For user scripts with `@include` and `@exclude` directives in their
headers, if the value starts and ends with `/` then assume it is a
regular expression to be matched against a URL. This feature has been in
the original greasemonkey module since 2011 and currently in webengine
regex include rules are being blindly passed to the glob matcher.

An alternative to this approach of leaving the bracketing slashes on the
values as a kind of in-band signalling (and making the glob escaping
conditional) would be to add new members to the UserScriptData struct for
holding regex patterns.

This commit also applies cleanly to v5.8 and every release after it.
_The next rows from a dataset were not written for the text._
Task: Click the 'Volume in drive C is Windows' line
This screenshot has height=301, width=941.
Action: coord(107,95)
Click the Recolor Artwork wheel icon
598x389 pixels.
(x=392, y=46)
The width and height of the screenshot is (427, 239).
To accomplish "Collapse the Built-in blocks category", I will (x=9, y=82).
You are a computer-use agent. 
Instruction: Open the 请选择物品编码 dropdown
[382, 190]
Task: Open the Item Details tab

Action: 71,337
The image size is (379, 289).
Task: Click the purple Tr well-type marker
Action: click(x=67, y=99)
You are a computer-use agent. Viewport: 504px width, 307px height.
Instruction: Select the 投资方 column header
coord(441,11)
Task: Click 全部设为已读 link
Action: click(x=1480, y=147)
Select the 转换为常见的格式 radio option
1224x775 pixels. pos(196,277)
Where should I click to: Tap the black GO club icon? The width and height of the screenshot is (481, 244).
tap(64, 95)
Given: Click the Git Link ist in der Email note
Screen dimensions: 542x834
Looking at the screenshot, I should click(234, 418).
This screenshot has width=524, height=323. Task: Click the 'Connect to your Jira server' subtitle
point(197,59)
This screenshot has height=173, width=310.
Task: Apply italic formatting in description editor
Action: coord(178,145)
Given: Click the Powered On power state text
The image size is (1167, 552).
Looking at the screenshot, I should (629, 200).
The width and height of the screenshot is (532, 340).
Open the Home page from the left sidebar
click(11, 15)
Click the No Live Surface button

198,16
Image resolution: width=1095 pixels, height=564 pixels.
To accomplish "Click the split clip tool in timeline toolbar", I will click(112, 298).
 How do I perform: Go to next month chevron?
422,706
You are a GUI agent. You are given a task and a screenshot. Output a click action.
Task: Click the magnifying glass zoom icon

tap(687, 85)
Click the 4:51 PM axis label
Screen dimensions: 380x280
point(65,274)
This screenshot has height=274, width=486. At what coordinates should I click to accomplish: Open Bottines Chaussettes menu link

[ChangeLog][][UserScript] User script metadata parsing now supports regular
expressions in @include and @exclude rules.

Task-number: QTBUG-65484
Change-Id: Ie2e483419f6784f995131ffb7d2d5e91c2c55b1d
Reviewed-by: Jüri Valdmann <juri.valdmann@qt.io>
Reviewed-by: Szabolcs David <davidsz@inf.u-szeged.hu>
Reviewed-by: Florian Bruhin <qt-project.org@the-compiler.org>
Reviewed-by: Allan Sandfeld Jensen <allan.jensen@qt.io>
---
 .../renderer/user_resource_controller.cpp     | 28 +++++++++++++++++--
 src/core/user_script.cpp                      | 17 +++++++----
 .../qmltests/data/script-with-metadata.js     |  4 ++-
 .../quick/qmltests/data/tst_userScripts.qml   | 12 +++++++-
 4 files changed, 52 insertions(+), 9 deletions(-)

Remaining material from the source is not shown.